学習型のタイトルだけに、プレイの積み重ねで自分の上達が実感できるのがいかにもこの時代のゲームらしく、嬉しくも懐かしい。
スペイシーなフュージョンサウンドは、往年のセガミュージックを生み出した並木晃一によるもので、複雑にうねりまくるチョッパー風ベースは21世紀になった今でも充分魅力的。
きらめくFMシンセのピアノも、広大な宇宙の冷たさや瞬く星々を連想させてプレイの臨場感高揚に一役買っている。
ちなみにSDIとはStrategic Defense Initiativeの略で、いわゆるスターウォーズ計画。
要は宇宙衛星使って敵のICBMを迎撃しちゃうぜ!こりゃ無敵!という、ハリウッドも真っ青になるくらい壮大かつ風呂敷広げすぎな戦略構想のこと。当然予算がつかず、いつの間にかなかったことになったアメリカ黒歴史。

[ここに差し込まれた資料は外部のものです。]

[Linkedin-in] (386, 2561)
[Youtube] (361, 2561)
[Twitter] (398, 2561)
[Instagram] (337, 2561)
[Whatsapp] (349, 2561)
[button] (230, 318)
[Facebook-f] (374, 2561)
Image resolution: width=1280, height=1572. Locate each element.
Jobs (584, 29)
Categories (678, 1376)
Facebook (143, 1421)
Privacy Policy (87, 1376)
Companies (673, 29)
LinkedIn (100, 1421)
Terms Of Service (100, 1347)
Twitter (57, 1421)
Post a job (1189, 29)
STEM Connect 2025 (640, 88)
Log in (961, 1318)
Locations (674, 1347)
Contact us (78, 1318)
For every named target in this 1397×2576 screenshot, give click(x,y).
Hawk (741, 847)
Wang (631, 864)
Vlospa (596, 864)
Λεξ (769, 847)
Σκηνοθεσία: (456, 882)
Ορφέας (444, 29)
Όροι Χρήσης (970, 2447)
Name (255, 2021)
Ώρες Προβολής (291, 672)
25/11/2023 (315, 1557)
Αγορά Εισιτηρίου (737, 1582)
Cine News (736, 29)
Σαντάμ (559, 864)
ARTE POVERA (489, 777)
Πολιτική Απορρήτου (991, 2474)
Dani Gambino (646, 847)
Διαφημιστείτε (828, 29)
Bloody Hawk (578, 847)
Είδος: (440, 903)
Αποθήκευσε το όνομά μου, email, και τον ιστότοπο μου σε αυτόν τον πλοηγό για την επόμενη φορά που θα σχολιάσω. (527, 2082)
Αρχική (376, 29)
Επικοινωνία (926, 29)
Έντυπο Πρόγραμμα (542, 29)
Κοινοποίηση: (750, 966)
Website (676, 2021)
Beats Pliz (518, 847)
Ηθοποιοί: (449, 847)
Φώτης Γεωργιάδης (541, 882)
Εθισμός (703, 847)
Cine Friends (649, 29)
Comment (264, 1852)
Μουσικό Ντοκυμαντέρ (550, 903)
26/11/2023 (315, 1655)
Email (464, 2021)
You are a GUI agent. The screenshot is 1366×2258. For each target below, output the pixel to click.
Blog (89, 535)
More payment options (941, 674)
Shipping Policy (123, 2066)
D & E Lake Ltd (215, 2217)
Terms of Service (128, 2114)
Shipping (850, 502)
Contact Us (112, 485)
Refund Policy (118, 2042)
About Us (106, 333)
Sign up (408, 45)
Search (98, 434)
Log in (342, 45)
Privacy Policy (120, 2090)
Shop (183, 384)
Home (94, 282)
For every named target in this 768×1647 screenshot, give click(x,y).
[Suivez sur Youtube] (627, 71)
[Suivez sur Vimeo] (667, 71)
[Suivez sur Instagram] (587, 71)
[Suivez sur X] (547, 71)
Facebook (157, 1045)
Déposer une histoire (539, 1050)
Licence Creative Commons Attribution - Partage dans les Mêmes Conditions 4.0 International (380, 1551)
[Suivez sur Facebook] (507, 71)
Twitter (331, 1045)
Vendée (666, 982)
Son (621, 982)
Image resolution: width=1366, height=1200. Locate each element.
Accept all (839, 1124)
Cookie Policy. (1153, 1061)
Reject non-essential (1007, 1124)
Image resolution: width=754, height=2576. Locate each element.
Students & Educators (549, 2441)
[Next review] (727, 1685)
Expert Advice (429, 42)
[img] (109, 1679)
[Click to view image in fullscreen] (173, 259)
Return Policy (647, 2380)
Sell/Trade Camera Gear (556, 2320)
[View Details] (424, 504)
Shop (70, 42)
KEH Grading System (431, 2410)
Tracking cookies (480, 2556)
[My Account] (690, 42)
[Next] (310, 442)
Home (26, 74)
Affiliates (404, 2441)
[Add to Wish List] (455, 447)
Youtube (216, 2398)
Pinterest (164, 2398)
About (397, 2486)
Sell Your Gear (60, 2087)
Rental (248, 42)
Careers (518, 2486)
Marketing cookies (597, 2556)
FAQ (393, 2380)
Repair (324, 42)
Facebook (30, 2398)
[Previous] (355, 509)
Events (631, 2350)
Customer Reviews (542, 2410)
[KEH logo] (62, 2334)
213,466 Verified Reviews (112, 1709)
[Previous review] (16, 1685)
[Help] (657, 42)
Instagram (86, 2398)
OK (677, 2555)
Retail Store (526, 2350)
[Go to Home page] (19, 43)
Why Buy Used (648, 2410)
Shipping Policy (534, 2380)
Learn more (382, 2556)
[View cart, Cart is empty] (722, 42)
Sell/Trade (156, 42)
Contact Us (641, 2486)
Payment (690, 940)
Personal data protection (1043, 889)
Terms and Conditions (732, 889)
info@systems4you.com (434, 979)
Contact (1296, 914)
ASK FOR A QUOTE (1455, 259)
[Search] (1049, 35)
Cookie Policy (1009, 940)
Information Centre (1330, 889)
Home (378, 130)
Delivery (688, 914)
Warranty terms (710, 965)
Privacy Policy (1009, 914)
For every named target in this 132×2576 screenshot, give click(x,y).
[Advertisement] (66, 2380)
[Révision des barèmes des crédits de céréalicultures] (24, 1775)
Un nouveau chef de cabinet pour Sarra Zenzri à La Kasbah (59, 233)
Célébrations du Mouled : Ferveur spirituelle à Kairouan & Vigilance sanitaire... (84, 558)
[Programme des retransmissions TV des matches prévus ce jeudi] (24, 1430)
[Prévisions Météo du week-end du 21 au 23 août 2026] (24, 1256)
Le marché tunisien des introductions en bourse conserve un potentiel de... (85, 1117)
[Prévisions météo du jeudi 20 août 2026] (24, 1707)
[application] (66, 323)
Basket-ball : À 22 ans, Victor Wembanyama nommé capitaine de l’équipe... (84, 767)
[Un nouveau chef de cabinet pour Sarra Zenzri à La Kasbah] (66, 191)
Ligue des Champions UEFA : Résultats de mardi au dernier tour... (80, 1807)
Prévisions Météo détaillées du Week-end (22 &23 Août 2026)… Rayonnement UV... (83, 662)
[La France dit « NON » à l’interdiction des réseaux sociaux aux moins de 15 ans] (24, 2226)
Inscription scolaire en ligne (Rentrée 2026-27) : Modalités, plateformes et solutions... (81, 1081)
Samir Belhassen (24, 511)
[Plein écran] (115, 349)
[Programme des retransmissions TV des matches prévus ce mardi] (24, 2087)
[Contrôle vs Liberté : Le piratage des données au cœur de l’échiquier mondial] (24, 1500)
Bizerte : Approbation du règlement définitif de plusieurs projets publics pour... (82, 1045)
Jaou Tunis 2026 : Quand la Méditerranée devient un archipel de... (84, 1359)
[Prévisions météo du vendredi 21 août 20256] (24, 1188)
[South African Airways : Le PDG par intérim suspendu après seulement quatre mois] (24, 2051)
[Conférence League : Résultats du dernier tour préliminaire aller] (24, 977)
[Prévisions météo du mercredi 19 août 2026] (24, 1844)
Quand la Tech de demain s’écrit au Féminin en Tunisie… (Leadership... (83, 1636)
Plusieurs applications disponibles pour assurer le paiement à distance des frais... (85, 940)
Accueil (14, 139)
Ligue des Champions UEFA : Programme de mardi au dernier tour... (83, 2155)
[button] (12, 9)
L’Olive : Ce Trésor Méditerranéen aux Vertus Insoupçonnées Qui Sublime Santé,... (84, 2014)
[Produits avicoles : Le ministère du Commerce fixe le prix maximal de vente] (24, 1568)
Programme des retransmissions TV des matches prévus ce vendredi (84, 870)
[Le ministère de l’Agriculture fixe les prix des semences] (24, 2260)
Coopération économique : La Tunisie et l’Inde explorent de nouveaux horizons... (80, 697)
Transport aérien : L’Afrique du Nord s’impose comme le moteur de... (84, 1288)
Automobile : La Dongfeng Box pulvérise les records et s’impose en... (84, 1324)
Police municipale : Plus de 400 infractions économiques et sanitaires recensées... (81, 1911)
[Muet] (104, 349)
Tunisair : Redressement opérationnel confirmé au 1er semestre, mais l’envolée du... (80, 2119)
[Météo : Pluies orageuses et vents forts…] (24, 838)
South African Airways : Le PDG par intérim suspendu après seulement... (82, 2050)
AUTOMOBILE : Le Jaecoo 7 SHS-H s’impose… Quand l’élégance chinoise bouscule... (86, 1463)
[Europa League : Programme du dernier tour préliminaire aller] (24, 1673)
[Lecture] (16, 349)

ゴルビーが資本主義に転ぶ前の冷戦時代の雰囲気がそこはかとなく漂う時代のあだ花的な作品で、商業的にも成功したとは言いがたいが、唯一無二の操作性がもたらす非常に高いゲーム性と攻略要素の絶妙なバランスは、未だ輝きを失っていない。
PS2版はおそらくほとんどのお店で安価に購入できるはずなので、見かけた方はぜひチャレンジしてみて欲しい。
移植度は高く、セガの「カルテット」も同時収録と群を抜くお買い得感。見かけたら即ゲット!